>> START Given records

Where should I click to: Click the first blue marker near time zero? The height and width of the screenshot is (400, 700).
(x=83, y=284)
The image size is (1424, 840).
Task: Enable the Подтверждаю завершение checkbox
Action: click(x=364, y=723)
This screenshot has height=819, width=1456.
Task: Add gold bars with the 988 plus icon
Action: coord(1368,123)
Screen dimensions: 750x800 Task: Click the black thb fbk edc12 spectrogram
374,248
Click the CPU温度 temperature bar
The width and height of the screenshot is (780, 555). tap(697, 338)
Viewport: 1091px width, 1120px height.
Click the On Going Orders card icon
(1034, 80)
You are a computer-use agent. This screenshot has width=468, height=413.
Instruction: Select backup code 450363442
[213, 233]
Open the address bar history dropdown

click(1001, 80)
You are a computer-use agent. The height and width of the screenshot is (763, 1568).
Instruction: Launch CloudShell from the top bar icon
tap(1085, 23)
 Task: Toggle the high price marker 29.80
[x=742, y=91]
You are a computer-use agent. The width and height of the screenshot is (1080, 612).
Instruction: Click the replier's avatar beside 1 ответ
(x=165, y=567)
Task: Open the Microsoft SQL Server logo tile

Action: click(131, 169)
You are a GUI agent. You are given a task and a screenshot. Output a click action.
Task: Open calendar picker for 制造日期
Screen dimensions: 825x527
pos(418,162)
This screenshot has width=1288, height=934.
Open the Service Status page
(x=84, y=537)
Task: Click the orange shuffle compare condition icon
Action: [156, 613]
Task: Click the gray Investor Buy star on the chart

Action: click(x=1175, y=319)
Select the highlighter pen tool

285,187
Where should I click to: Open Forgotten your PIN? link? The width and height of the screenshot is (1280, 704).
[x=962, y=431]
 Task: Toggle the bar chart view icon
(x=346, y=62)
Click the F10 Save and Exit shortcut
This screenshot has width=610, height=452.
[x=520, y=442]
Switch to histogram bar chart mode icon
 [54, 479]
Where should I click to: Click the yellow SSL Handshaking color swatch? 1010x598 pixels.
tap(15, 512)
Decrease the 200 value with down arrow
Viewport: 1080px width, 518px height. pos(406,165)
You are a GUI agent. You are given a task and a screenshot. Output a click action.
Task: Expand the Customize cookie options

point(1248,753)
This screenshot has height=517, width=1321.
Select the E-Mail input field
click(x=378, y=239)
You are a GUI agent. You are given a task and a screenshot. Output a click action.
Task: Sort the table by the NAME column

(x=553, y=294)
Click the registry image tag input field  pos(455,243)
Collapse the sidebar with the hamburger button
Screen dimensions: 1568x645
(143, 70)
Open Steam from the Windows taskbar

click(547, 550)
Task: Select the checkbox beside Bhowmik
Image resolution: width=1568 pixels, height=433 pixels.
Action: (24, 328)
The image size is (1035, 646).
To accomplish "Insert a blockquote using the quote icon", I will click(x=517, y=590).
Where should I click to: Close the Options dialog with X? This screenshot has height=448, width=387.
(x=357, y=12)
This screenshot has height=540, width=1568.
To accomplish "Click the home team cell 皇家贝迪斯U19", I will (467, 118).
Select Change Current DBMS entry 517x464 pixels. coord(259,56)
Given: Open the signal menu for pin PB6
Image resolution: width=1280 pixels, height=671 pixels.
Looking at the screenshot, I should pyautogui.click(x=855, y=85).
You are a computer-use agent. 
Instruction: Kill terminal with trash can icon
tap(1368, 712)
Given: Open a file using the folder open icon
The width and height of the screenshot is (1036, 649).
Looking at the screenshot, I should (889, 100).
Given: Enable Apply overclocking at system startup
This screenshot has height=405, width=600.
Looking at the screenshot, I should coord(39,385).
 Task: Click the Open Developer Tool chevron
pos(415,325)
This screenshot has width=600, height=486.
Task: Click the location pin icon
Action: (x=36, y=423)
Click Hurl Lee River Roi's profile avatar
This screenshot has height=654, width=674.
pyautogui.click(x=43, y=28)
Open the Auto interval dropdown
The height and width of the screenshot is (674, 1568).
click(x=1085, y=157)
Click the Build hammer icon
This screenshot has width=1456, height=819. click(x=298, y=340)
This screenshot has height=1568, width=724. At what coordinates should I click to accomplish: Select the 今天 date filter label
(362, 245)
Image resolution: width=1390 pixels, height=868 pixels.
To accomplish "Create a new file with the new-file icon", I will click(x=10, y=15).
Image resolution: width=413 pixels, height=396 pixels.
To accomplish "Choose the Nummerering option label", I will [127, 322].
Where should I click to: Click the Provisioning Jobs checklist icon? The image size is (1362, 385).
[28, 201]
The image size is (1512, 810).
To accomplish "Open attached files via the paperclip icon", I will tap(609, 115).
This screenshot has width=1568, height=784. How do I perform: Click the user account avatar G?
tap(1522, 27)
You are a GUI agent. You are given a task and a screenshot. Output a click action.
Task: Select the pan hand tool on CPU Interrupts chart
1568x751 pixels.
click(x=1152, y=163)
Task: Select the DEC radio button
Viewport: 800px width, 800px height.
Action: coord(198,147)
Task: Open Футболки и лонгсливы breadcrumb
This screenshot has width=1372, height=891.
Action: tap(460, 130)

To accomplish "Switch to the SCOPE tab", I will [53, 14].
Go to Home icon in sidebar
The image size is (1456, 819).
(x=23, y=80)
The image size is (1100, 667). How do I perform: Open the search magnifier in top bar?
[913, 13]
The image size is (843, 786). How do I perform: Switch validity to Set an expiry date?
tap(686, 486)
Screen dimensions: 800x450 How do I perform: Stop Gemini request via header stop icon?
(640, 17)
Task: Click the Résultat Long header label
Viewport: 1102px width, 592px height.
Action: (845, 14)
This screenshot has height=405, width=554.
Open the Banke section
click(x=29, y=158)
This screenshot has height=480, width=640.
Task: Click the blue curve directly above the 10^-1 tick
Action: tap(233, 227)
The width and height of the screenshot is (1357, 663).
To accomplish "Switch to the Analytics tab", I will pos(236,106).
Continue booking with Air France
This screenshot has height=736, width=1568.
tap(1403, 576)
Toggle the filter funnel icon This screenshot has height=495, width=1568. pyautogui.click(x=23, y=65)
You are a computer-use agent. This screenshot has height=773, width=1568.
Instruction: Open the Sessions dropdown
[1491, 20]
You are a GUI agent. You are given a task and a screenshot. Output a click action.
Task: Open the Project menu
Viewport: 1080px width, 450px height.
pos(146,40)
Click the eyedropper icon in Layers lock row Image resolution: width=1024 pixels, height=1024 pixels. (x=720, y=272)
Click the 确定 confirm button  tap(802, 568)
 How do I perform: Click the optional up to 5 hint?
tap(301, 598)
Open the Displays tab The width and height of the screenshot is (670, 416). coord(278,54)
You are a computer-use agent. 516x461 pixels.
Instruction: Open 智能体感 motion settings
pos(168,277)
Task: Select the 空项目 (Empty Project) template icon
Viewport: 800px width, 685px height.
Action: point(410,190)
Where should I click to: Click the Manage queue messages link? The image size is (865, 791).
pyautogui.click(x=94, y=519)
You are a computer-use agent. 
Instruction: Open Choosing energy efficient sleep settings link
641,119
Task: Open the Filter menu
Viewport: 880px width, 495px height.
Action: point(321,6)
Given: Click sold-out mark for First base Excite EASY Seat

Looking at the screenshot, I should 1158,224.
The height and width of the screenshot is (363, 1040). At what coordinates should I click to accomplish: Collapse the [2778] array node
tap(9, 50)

>> END Given records

**Your instructions**
Could you quote every line of the material above verbatim, from start to finish, without changing anything?

**Finished task**
Where should I click to: Click the first blue marker near time zero? The height and width of the screenshot is (400, 700).
(x=83, y=284)
The image size is (1424, 840).
Task: Enable the Подтверждаю завершение checkbox
Action: click(x=364, y=723)
This screenshot has height=819, width=1456.
Task: Add gold bars with the 988 plus icon
Action: coord(1368,123)
Screen dimensions: 750x800 Task: Click the black thb fbk edc12 spectrogram
374,248
Click the CPU温度 temperature bar
The width and height of the screenshot is (780, 555). tap(697, 338)
Viewport: 1091px width, 1120px height.
Click the On Going Orders card icon
(1034, 80)
You are a computer-use agent. This screenshot has width=468, height=413.
Instruction: Select backup code 450363442
[213, 233]
Open the address bar history dropdown

click(1001, 80)
You are a computer-use agent. The height and width of the screenshot is (763, 1568).
Instruction: Launch CloudShell from the top bar icon
tap(1085, 23)
 Task: Toggle the high price marker 29.80
[x=742, y=91]
You are a computer-use agent. The width and height of the screenshot is (1080, 612).
Instruction: Click the replier's avatar beside 1 ответ
(x=165, y=567)
Task: Open the Microsoft SQL Server logo tile

Action: click(131, 169)
You are a GUI agent. You are given a task and a screenshot. Output a click action.
Task: Open calendar picker for 制造日期
Screen dimensions: 825x527
pos(418,162)
This screenshot has width=1288, height=934.
Open the Service Status page
(x=84, y=537)
Task: Click the orange shuffle compare condition icon
Action: [156, 613]
Task: Click the gray Investor Buy star on the chart

Action: click(x=1175, y=319)
Select the highlighter pen tool

285,187
Where should I click to: Open Forgotten your PIN? link? The width and height of the screenshot is (1280, 704).
[x=962, y=431]
 Task: Toggle the bar chart view icon
(x=346, y=62)
Click the F10 Save and Exit shortcut
This screenshot has width=610, height=452.
[x=520, y=442]
Switch to histogram bar chart mode icon
 [54, 479]
Where should I click to: Click the yellow SSL Handshaking color swatch? 1010x598 pixels.
tap(15, 512)
Decrease the 200 value with down arrow
Viewport: 1080px width, 518px height. pos(406,165)
You are a GUI agent. You are given a task and a screenshot. Output a click action.
Task: Expand the Customize cookie options

point(1248,753)
This screenshot has height=517, width=1321.
Select the E-Mail input field
click(x=378, y=239)
You are a GUI agent. You are given a task and a screenshot. Output a click action.
Task: Sort the table by the NAME column

(x=553, y=294)
Click the registry image tag input field  pos(455,243)
Collapse the sidebar with the hamburger button
Screen dimensions: 1568x645
(143, 70)
Open Steam from the Windows taskbar

click(547, 550)
Task: Select the checkbox beside Bhowmik
Image resolution: width=1568 pixels, height=433 pixels.
Action: (24, 328)
The image size is (1035, 646).
To accomplish "Insert a blockquote using the quote icon", I will click(x=517, y=590).
Where should I click to: Close the Options dialog with X? This screenshot has height=448, width=387.
(x=357, y=12)
This screenshot has height=540, width=1568.
To accomplish "Click the home team cell 皇家贝迪斯U19", I will (467, 118).
Select Change Current DBMS entry 517x464 pixels. coord(259,56)
Given: Open the signal menu for pin PB6
Image resolution: width=1280 pixels, height=671 pixels.
Looking at the screenshot, I should pyautogui.click(x=855, y=85).
You are a computer-use agent. 
Instruction: Kill terminal with trash can icon
tap(1368, 712)
Given: Open a file using the folder open icon
The width and height of the screenshot is (1036, 649).
Looking at the screenshot, I should (889, 100).
Given: Enable Apply overclocking at system startup
This screenshot has height=405, width=600.
Looking at the screenshot, I should coord(39,385).
 Task: Click the Open Developer Tool chevron
pos(415,325)
This screenshot has width=600, height=486.
Task: Click the location pin icon
Action: (x=36, y=423)
Click Hurl Lee River Roi's profile avatar
This screenshot has height=654, width=674.
pyautogui.click(x=43, y=28)
Open the Auto interval dropdown
The height and width of the screenshot is (674, 1568).
click(x=1085, y=157)
Click the Build hammer icon
This screenshot has width=1456, height=819. click(x=298, y=340)
This screenshot has height=1568, width=724. At what coordinates should I click to accomplish: Select the 今天 date filter label
(362, 245)
Image resolution: width=1390 pixels, height=868 pixels.
To accomplish "Create a new file with the new-file icon", I will click(x=10, y=15).
Image resolution: width=413 pixels, height=396 pixels.
To accomplish "Choose the Nummerering option label", I will [127, 322].
Where should I click to: Click the Provisioning Jobs checklist icon? The image size is (1362, 385).
[28, 201]
The image size is (1512, 810).
To accomplish "Open attached files via the paperclip icon", I will tap(609, 115).
This screenshot has width=1568, height=784. How do I perform: Click the user account avatar G?
tap(1522, 27)
You are a GUI agent. You are given a task and a screenshot. Output a click action.
Task: Select the pan hand tool on CPU Interrupts chart
1568x751 pixels.
click(x=1152, y=163)
Task: Select the DEC radio button
Viewport: 800px width, 800px height.
Action: coord(198,147)
Task: Open Футболки и лонгсливы breadcrumb
This screenshot has width=1372, height=891.
Action: tap(460, 130)

To accomplish "Switch to the SCOPE tab", I will [53, 14].
Go to Home icon in sidebar
The image size is (1456, 819).
(x=23, y=80)
The image size is (1100, 667). How do I perform: Open the search magnifier in top bar?
[913, 13]
The image size is (843, 786). How do I perform: Switch validity to Set an expiry date?
tap(686, 486)
Screen dimensions: 800x450 How do I perform: Stop Gemini request via header stop icon?
(640, 17)
Task: Click the Résultat Long header label
Viewport: 1102px width, 592px height.
Action: (845, 14)
This screenshot has height=405, width=554.
Open the Banke section
click(x=29, y=158)
This screenshot has height=480, width=640.
Task: Click the blue curve directly above the 10^-1 tick
Action: tap(233, 227)
The width and height of the screenshot is (1357, 663).
To accomplish "Switch to the Analytics tab", I will pos(236,106).
Continue booking with Air France
This screenshot has height=736, width=1568.
tap(1403, 576)
Toggle the filter funnel icon This screenshot has height=495, width=1568. pyautogui.click(x=23, y=65)
You are a computer-use agent. This screenshot has height=773, width=1568.
Instruction: Open the Sessions dropdown
[1491, 20]
You are a GUI agent. You are given a task and a screenshot. Output a click action.
Task: Open the Project menu
Viewport: 1080px width, 450px height.
pos(146,40)
Click the eyedropper icon in Layers lock row Image resolution: width=1024 pixels, height=1024 pixels. (x=720, y=272)
Click the 确定 confirm button  tap(802, 568)
 How do I perform: Click the optional up to 5 hint?
tap(301, 598)
Open the Displays tab The width and height of the screenshot is (670, 416). coord(278,54)
You are a computer-use agent. 516x461 pixels.
Instruction: Open 智能体感 motion settings
pos(168,277)
Task: Select the 空项目 (Empty Project) template icon
Viewport: 800px width, 685px height.
Action: point(410,190)
Where should I click to: Click the Manage queue messages link? The image size is (865, 791).
pyautogui.click(x=94, y=519)
You are a computer-use agent. 
Instruction: Open Choosing energy efficient sleep settings link
641,119
Task: Open the Filter menu
Viewport: 880px width, 495px height.
Action: point(321,6)
Given: Click sold-out mark for First base Excite EASY Seat

Looking at the screenshot, I should 1158,224.
The height and width of the screenshot is (363, 1040). At what coordinates should I click to accomplish: Collapse the [2778] array node
tap(9, 50)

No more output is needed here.